La sérigraphie, des origines à la technique

| Mis à jour 09/2025 |

 

©pinterest // impression©Anne-Claire Villefourceix

 

La sérigraphie est une technique d’impression qui consiste à faire passer de l’encre à travers un écran tendu sur un cadre, afin de reproduire un motif sur différents supports comme le textile, le papier ou le carton. Utilisée aussi bien pour créer des t-shirts personnalisés que pour réaliser des affiches artistiques ou des produits publicitaires, elle séduit par sa polyvalence et la qualité de ses impressions.
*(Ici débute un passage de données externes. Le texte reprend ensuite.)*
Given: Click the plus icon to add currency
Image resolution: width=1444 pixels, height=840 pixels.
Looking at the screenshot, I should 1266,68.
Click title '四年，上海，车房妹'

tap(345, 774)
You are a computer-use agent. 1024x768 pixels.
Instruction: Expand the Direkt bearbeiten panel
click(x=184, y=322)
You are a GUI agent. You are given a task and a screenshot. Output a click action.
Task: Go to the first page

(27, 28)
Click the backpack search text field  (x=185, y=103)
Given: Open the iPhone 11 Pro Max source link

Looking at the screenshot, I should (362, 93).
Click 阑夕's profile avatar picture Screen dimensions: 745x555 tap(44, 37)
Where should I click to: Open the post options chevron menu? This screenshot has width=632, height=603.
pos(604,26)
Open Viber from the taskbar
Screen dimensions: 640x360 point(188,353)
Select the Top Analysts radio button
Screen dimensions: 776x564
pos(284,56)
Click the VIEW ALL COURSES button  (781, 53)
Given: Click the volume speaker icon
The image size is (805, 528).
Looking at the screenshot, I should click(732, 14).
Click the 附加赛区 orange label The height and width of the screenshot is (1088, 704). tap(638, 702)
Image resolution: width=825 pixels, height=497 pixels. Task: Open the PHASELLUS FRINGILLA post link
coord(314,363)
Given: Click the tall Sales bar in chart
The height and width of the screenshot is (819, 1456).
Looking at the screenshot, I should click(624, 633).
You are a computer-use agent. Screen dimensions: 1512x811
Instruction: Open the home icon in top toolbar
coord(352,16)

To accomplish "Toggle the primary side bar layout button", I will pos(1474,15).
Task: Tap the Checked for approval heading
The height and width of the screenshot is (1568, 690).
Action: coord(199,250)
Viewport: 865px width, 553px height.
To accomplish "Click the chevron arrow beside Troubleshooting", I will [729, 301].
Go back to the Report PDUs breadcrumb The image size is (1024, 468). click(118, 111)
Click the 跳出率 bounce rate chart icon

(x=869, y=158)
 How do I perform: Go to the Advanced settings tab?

Accessible grâce à des kits pour débutants mais aussi perfectionnée à grande échelle avec des machines professionnelles, la sérigraphie reste aujourd’hui un procédé incontournable, à la fois artisanal et industriel, qui permet de jouer avec les couleurs, les encres et les textures pour obtenir des résultats uniques.

 

 

Un peu d’histoire sur la sérigraphie

 

C’est à l’ère de la Chine antique, durant la dynastie Song, entre le 10ème et le 13ème siècle, que la sérigraphie prit naissance. Elle se répandit par la suite dans les pays voisins, tels que le Japon. Si la légende veut que le cadre soit, dans un premier temps, fabriqué à partir de cheveux de femmes tissés, le cadre se forme en réalité à partir d’une pièce de soie tendue sur un cadre en bois de manière uniforme.

Le commerce de la soie, en plein essor au 17ème siècle, permettra à la sérigraphie de faire son entrée en Europe et les ateliers de soieries lyonnaises commenceront à utiliser cette technique pour l’impression textile (impression à la lyonnaise).

C’est des années plus tard, en 1910, que la sérigraphie moderne prend forme grâce aux premières utilisations de l’émulsion photosensible d’une part ; et du fait d’une forte émigration chinoise aux États-Unis d’autre part. Avec l’essor de l’industrie américaine, la technique se modernise, la soie est remplacée par le nylon, le rouleau qui permettait d’étaler la pâte à l’aide d’une racle. Les affiches publicitaires permettront de démocratiser cette technique et la seconde guerre mondiale amènera en Europe cette modernisation.

Les années 60 marqueront un tournant majeur pour la sérigraphie qui sera propulsée sur le devant de la scène grâce à son utilisation à des fins artistiques – notamment par Andy Warhol et Roy Lichtenstein. À la fin des années 70, la sérigraphie sera partout : sur les affiches, les vêtements, les pochettes vinyles, etc.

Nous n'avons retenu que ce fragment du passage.